*QUOTED TEXT*:
Begin

0

EDIT: Figured it out. I just did the following:

import sys

sys.setrecursionlimit(1500) #This increases the recursion limit, ultimately moving
#up the ceiling on the stack so it doesn't overflow.

Check out this post for more info: What is the maximum recursion depth in Python, and how to increase it?

--------------ORIGINAL QUESTION-----------------

I'm currently scraping webpages for dates. As of now, I'm succesfully pulling the dates in the format I'm searching for using re.findall, but once I get to about the 33rd link, I get a "Maximum recursion depth exceeded while calling a Python object" error and it keeps pointing to the dates = re.findall(regex, str(webpage)) object.

From what I've read, I need to employ a loop within my code so that I can get rid of the recursion, but as a novice, I'm unsure how to change the piece of code dealing with the RegEx and re.findall from recursive to iterative. Thanks in advance for any insights.

import urllib2
from bs4 import BeautifulSoup as BS
import re

#All code is correct between imports and the start of the For loop

for url in URLs:
    ...

    #Open and read the URL and specify html.parser as the parsing agent so that the parsing method remains uniform across systems
    webpage = BS(urllib2.urlopen(req).read(), "html.parser")

    #Create a list to store the dates to be searched
    regex = []

    #Append to a list those dates that have the end year "2011"
    regex.append("((?:January|February|March|April|May|June|July|August|September|October|November|December|Jan|Feb|Mar|Apr|May|Jun|Jul|Aug|Sep|Sept|Oct|Nov|Dec)[\.]*[,]*[ ](?:0?[1-9]|[12][0-9]|3[01])[,|\.][ ](?:(?:20|'|`)[1][1]))")

    #Join all the dates matched on the webpage from the regex by a comma
    regex = ','.join(regex)

    #Find the matching date format from the opened webpage 
    #[Recursion depth error happens here]
    dates = re.findall(regex, str(webpage))

End

Excerpt from a data file:
Begin

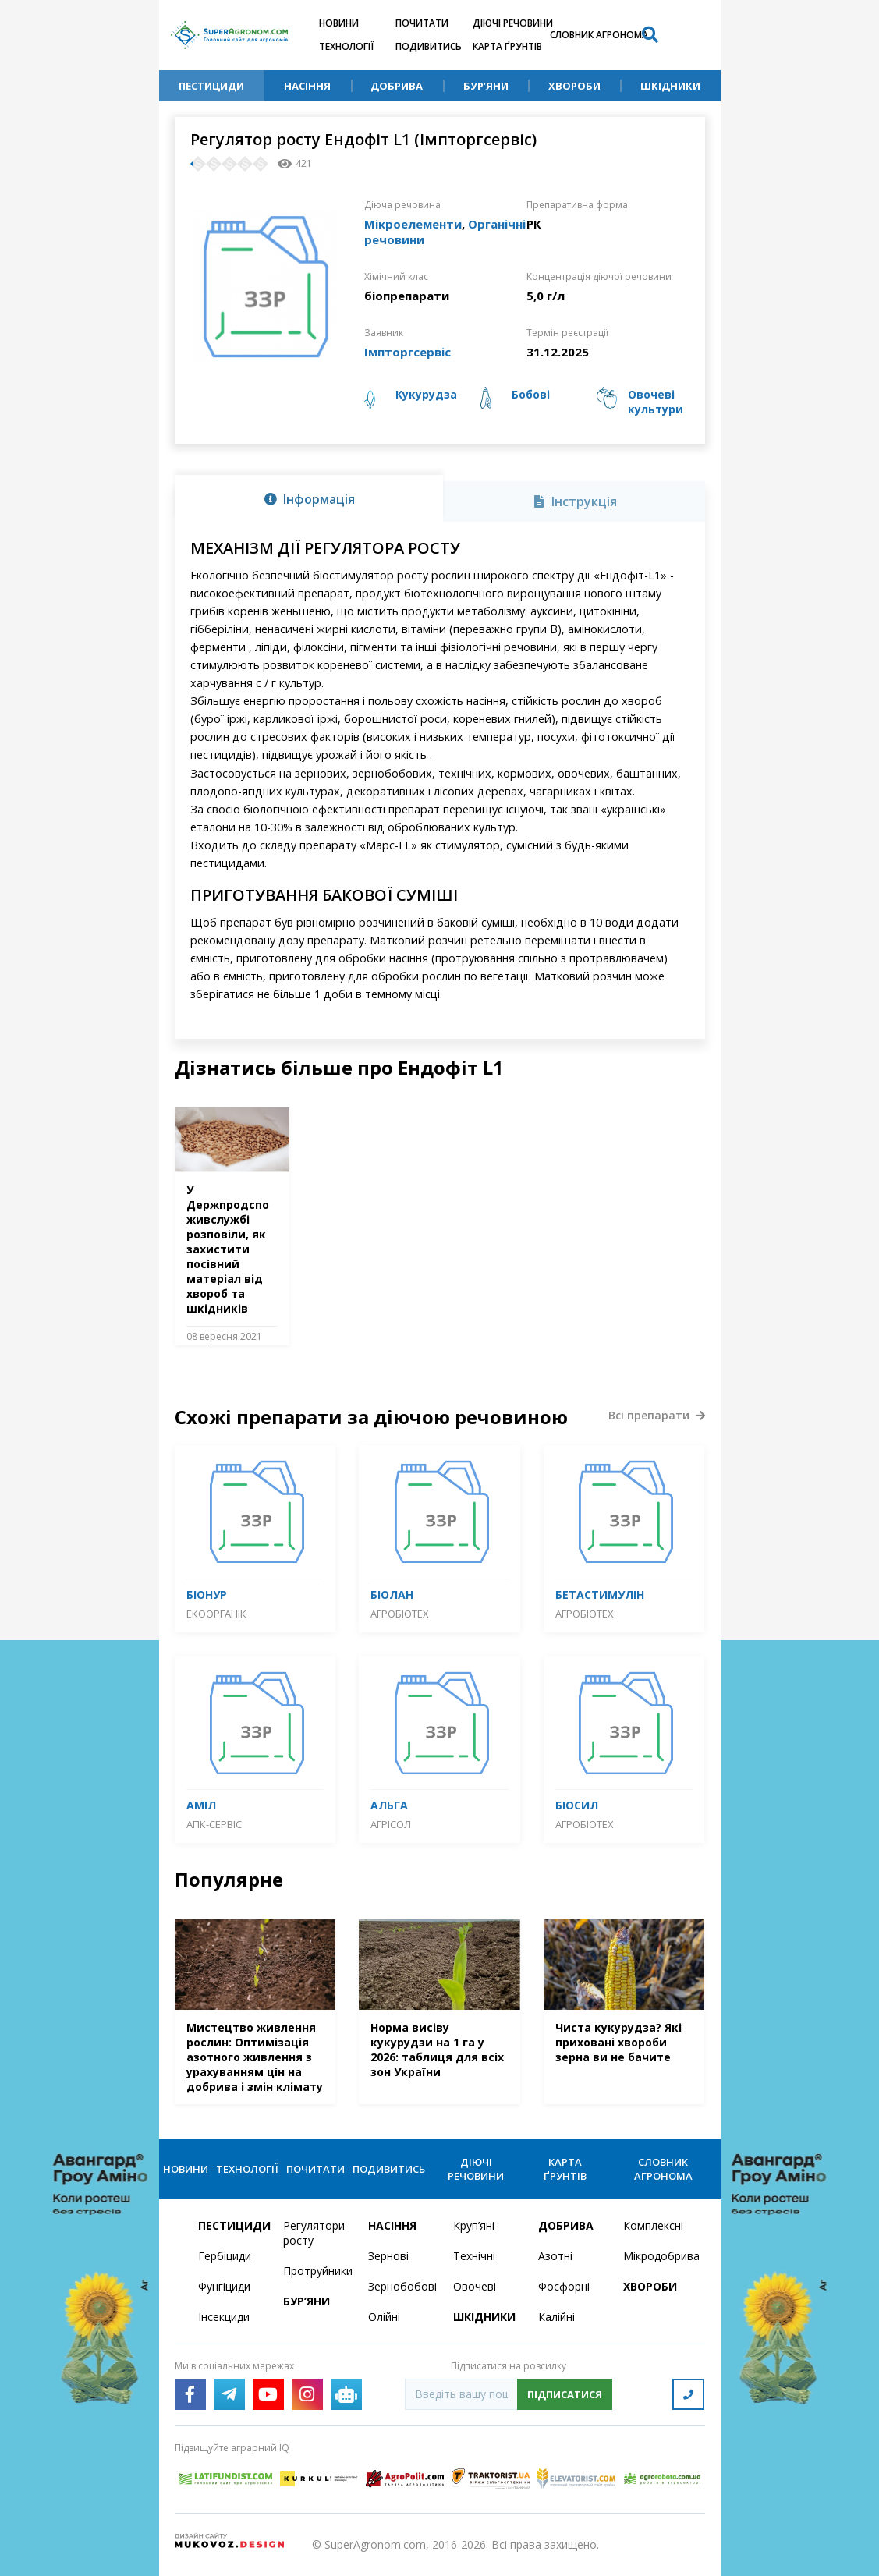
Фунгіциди (224, 2286)
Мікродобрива (656, 2255)
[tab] (309, 498)
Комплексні (653, 2225)
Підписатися (564, 2394)
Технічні (474, 2255)
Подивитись (428, 46)
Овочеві (474, 2286)
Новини (339, 23)
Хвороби (574, 86)
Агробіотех (399, 1614)
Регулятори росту (314, 2233)
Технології (346, 46)
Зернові (388, 2255)
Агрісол (390, 1824)
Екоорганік (216, 1614)
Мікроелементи (413, 224)
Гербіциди (224, 2255)
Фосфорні (564, 2286)
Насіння (307, 86)
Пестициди (211, 86)
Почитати (421, 23)
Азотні (555, 2255)
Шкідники (670, 86)
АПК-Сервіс (214, 1824)
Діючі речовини (513, 23)
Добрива (396, 86)
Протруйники (316, 2270)
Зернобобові (401, 2286)
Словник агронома (599, 34)
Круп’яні (473, 2225)
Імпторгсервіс (407, 352)
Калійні (556, 2316)
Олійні (384, 2316)
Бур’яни (486, 86)
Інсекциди (224, 2316)
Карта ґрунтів (507, 46)
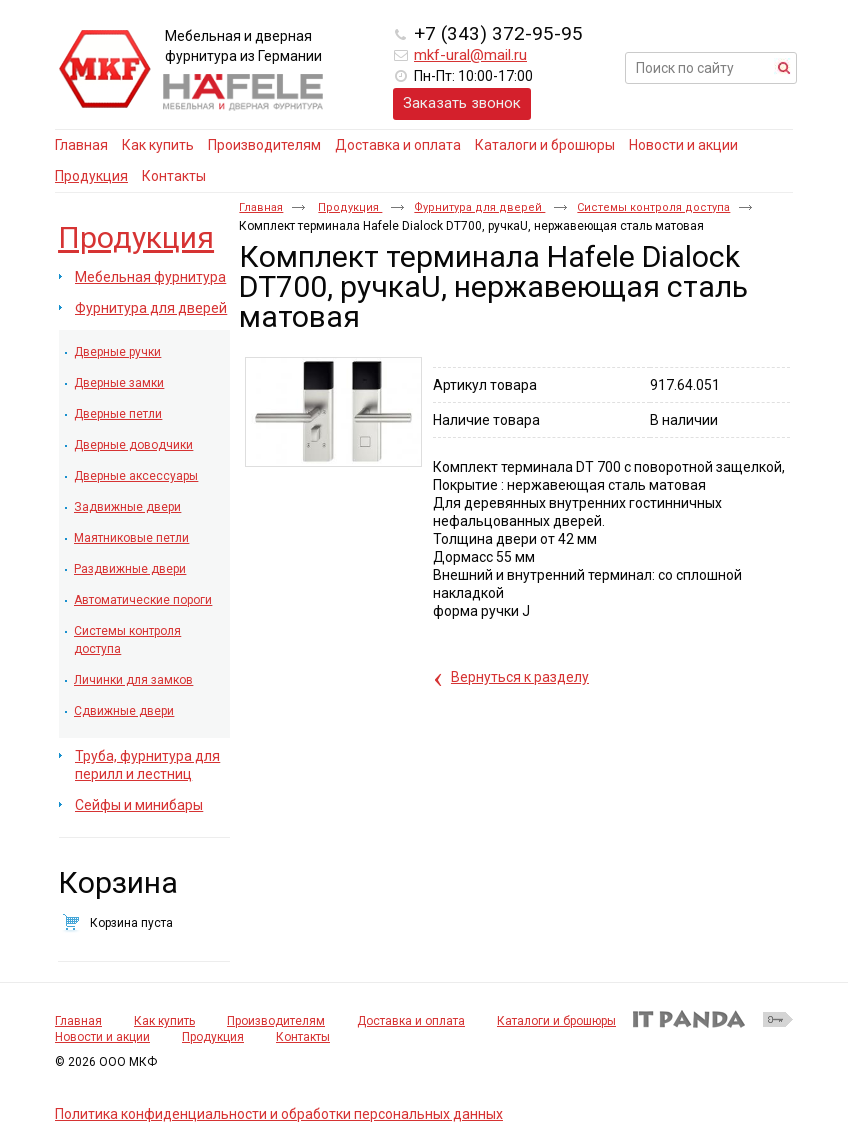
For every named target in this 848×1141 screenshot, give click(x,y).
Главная (261, 207)
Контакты (303, 1037)
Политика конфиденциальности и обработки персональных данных (279, 1114)
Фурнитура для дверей (479, 207)
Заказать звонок (462, 103)
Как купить (164, 1021)
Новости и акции (102, 1037)
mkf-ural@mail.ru (470, 55)
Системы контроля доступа (653, 207)
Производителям (276, 1021)
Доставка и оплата (411, 1021)
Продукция (91, 176)
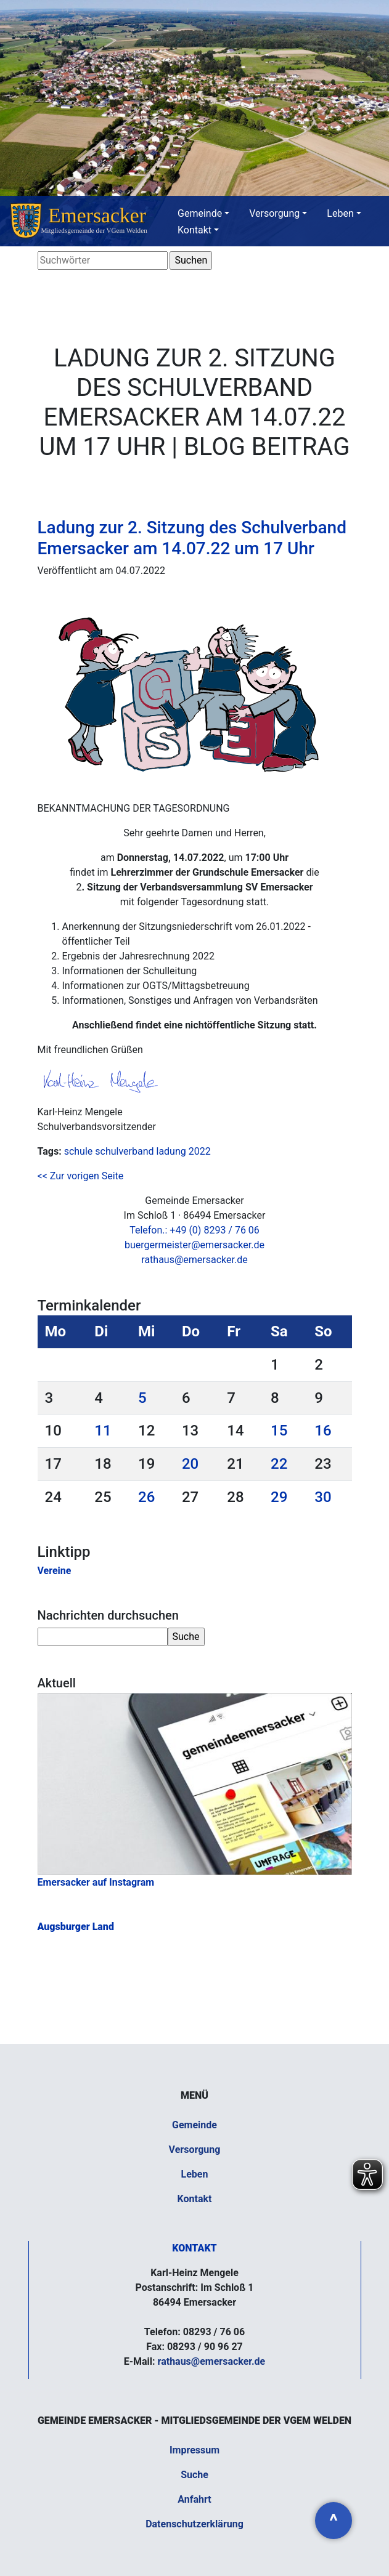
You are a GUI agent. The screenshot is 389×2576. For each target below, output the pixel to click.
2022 (200, 1151)
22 (279, 1463)
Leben (340, 213)
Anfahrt (194, 2499)
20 (190, 1463)
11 (102, 1430)
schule (78, 1151)
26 (146, 1497)
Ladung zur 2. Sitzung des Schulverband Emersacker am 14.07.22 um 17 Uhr (192, 538)
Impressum (194, 2450)
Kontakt (194, 230)
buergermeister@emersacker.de (194, 1245)
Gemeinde (200, 213)
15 (279, 1430)
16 (322, 1430)
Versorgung (274, 213)
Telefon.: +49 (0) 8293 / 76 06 (194, 1230)
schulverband (124, 1151)
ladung (171, 1151)
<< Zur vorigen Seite (81, 1176)
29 (279, 1497)
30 (322, 1497)
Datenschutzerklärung (194, 2524)
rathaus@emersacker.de (194, 1260)
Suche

End

*OBJECTIVE*:
Return the passage of the forum post above about the recursion depth error from "From what I've" to "for any insights.", copied word for word.

*FINAL ANSWER*:
From what I've read, I need to employ a loop within my code so that I can get rid of the recursion, but as a novice, I'm unsure how to change the piece of code dealing with the RegEx and re.findall from recursive to iterative. Thanks in advance for any insights.